Please copy the rows below again word for word.

• _Dataset rows_
--- Begin ---

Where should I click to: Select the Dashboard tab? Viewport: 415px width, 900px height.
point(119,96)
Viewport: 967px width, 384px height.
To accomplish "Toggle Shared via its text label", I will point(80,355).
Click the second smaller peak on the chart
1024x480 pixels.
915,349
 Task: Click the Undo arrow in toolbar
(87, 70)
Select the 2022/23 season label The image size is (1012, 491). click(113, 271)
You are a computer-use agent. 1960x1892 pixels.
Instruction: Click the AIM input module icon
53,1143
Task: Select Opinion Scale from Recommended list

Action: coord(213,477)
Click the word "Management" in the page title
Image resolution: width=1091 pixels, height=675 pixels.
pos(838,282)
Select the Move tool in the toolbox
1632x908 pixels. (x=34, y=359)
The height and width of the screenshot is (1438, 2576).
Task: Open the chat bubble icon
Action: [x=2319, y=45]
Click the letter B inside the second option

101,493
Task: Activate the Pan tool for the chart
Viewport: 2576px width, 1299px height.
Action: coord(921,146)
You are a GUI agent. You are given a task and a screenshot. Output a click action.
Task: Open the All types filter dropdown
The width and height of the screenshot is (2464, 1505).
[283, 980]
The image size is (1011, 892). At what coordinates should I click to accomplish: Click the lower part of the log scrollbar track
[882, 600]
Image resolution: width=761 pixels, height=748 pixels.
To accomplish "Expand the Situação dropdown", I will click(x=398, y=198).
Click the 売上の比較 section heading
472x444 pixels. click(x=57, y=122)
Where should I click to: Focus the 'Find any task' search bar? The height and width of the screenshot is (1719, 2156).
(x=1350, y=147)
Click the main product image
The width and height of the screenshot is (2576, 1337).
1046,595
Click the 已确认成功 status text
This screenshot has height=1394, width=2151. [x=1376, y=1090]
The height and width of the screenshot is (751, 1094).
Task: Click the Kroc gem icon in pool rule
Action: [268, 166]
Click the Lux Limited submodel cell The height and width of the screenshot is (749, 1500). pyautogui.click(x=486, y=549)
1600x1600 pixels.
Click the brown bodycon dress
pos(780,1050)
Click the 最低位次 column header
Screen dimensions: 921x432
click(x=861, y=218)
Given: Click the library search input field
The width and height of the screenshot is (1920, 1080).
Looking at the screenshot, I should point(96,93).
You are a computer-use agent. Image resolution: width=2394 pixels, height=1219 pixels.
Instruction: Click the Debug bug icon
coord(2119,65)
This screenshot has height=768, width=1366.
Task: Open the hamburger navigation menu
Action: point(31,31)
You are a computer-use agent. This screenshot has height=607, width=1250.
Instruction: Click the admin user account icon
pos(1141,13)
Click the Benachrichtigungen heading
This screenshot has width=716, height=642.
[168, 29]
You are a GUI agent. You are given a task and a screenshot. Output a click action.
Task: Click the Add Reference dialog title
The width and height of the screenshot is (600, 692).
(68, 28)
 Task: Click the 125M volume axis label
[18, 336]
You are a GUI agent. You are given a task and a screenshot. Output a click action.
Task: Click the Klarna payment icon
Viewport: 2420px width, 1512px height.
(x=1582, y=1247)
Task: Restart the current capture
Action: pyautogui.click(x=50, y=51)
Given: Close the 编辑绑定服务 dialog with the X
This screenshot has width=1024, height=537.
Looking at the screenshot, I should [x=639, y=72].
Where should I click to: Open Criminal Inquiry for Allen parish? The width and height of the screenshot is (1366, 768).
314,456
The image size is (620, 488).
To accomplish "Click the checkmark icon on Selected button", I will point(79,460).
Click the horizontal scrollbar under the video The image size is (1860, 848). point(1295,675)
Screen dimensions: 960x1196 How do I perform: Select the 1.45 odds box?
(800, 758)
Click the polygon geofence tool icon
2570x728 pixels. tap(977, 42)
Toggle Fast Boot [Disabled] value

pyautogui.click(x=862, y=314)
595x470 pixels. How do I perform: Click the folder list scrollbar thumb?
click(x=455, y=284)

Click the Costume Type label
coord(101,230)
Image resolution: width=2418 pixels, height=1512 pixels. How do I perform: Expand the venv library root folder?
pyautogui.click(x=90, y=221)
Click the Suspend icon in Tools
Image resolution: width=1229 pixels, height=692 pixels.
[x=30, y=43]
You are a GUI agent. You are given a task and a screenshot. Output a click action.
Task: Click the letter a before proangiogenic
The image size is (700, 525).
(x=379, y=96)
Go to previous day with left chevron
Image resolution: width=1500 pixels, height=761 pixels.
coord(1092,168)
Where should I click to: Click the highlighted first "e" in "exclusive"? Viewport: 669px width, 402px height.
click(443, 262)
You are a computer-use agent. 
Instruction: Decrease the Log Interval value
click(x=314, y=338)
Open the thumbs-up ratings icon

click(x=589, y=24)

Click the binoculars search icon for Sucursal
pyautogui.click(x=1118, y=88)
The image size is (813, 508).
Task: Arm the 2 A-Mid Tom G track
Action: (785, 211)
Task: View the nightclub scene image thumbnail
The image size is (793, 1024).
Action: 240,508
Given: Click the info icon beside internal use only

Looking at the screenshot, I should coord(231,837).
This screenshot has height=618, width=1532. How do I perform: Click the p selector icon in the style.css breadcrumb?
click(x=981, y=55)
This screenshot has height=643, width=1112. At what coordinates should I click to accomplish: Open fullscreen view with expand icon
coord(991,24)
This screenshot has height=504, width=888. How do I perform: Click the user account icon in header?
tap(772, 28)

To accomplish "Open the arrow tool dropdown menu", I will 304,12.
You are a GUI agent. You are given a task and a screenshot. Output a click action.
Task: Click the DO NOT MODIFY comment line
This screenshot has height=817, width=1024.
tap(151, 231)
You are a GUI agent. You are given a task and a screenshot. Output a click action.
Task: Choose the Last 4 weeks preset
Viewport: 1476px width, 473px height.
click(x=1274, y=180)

--- End ---

• _Result of the task_
Where should I click to: Select the Dashboard tab? Viewport: 415px width, 900px height.
point(119,96)
Viewport: 967px width, 384px height.
To accomplish "Toggle Shared via its text label", I will point(80,355).
Click the second smaller peak on the chart
1024x480 pixels.
915,349
 Task: Click the Undo arrow in toolbar
(87, 70)
Select the 2022/23 season label The image size is (1012, 491). click(113, 271)
You are a computer-use agent. 1960x1892 pixels.
Instruction: Click the AIM input module icon
53,1143
Task: Select Opinion Scale from Recommended list

Action: coord(213,477)
Click the word "Management" in the page title
Image resolution: width=1091 pixels, height=675 pixels.
pos(838,282)
Select the Move tool in the toolbox
1632x908 pixels. (x=34, y=359)
The height and width of the screenshot is (1438, 2576).
Task: Open the chat bubble icon
Action: [x=2319, y=45]
Click the letter B inside the second option

101,493
Task: Activate the Pan tool for the chart
Viewport: 2576px width, 1299px height.
Action: coord(921,146)
You are a GUI agent. You are given a task and a screenshot. Output a click action.
Task: Open the All types filter dropdown
The width and height of the screenshot is (2464, 1505).
[283, 980]
The image size is (1011, 892). At what coordinates should I click to accomplish: Click the lower part of the log scrollbar track
[882, 600]
Image resolution: width=761 pixels, height=748 pixels.
To accomplish "Expand the Situação dropdown", I will click(x=398, y=198).
Click the 売上の比較 section heading
472x444 pixels. click(x=57, y=122)
Where should I click to: Focus the 'Find any task' search bar? The height and width of the screenshot is (1719, 2156).
(x=1350, y=147)
Click the main product image
The width and height of the screenshot is (2576, 1337).
1046,595
Click the 已确认成功 status text
This screenshot has height=1394, width=2151. [x=1376, y=1090]
The height and width of the screenshot is (751, 1094).
Task: Click the Kroc gem icon in pool rule
Action: [268, 166]
Click the Lux Limited submodel cell The height and width of the screenshot is (749, 1500). pyautogui.click(x=486, y=549)
1600x1600 pixels.
Click the brown bodycon dress
pos(780,1050)
Click the 最低位次 column header
Screen dimensions: 921x432
click(x=861, y=218)
Given: Click the library search input field
The width and height of the screenshot is (1920, 1080).
Looking at the screenshot, I should point(96,93).
You are a computer-use agent. Image resolution: width=2394 pixels, height=1219 pixels.
Instruction: Click the Debug bug icon
coord(2119,65)
This screenshot has height=768, width=1366.
Task: Open the hamburger navigation menu
Action: point(31,31)
You are a computer-use agent. This screenshot has height=607, width=1250.
Instruction: Click the admin user account icon
pos(1141,13)
Click the Benachrichtigungen heading
This screenshot has width=716, height=642.
[168, 29]
You are a GUI agent. You are given a task and a screenshot. Output a click action.
Task: Click the Add Reference dialog title
The width and height of the screenshot is (600, 692).
(68, 28)
 Task: Click the 125M volume axis label
[18, 336]
You are a GUI agent. You are given a task and a screenshot. Output a click action.
Task: Click the Klarna payment icon
Viewport: 2420px width, 1512px height.
(x=1582, y=1247)
Task: Restart the current capture
Action: pyautogui.click(x=50, y=51)
Given: Close the 编辑绑定服务 dialog with the X
This screenshot has width=1024, height=537.
Looking at the screenshot, I should [x=639, y=72].
Where should I click to: Open Criminal Inquiry for Allen parish? The width and height of the screenshot is (1366, 768).
314,456
The image size is (620, 488).
To accomplish "Click the checkmark icon on Selected button", I will point(79,460).
Click the horizontal scrollbar under the video The image size is (1860, 848). point(1295,675)
Screen dimensions: 960x1196 How do I perform: Select the 1.45 odds box?
(800, 758)
Click the polygon geofence tool icon
2570x728 pixels. tap(977, 42)
Toggle Fast Boot [Disabled] value

pyautogui.click(x=862, y=314)
595x470 pixels. How do I perform: Click the folder list scrollbar thumb?
click(x=455, y=284)

Click the Costume Type label
coord(101,230)
Image resolution: width=2418 pixels, height=1512 pixels. How do I perform: Expand the venv library root folder?
pyautogui.click(x=90, y=221)
Click the Suspend icon in Tools
Image resolution: width=1229 pixels, height=692 pixels.
[x=30, y=43]
You are a GUI agent. You are given a task and a screenshot. Output a click action.
Task: Click the letter a before proangiogenic
The image size is (700, 525).
(x=379, y=96)
Go to previous day with left chevron
Image resolution: width=1500 pixels, height=761 pixels.
coord(1092,168)
Where should I click to: Click the highlighted first "e" in "exclusive"? Viewport: 669px width, 402px height.
click(443, 262)
You are a computer-use agent. 
Instruction: Decrease the Log Interval value
click(x=314, y=338)
Open the thumbs-up ratings icon

click(x=589, y=24)

Click the binoculars search icon for Sucursal
pyautogui.click(x=1118, y=88)
The image size is (813, 508).
Task: Arm the 2 A-Mid Tom G track
Action: (785, 211)
Task: View the nightclub scene image thumbnail
The image size is (793, 1024).
Action: 240,508
Given: Click the info icon beside internal use only

Looking at the screenshot, I should coord(231,837).
This screenshot has height=618, width=1532. How do I perform: Click the p selector icon in the style.css breadcrumb?
click(x=981, y=55)
This screenshot has height=643, width=1112. At what coordinates should I click to accomplish: Open fullscreen view with expand icon
coord(991,24)
This screenshot has height=504, width=888. How do I perform: Click the user account icon in header?
tap(772, 28)

To accomplish "Open the arrow tool dropdown menu", I will 304,12.
You are a GUI agent. You are given a task and a screenshot. Output a click action.
Task: Click the DO NOT MODIFY comment line
This screenshot has height=817, width=1024.
tap(151, 231)
You are a GUI agent. You are given a task and a screenshot. Output a click action.
Task: Choose the Last 4 weeks preset
Viewport: 1476px width, 473px height.
click(x=1274, y=180)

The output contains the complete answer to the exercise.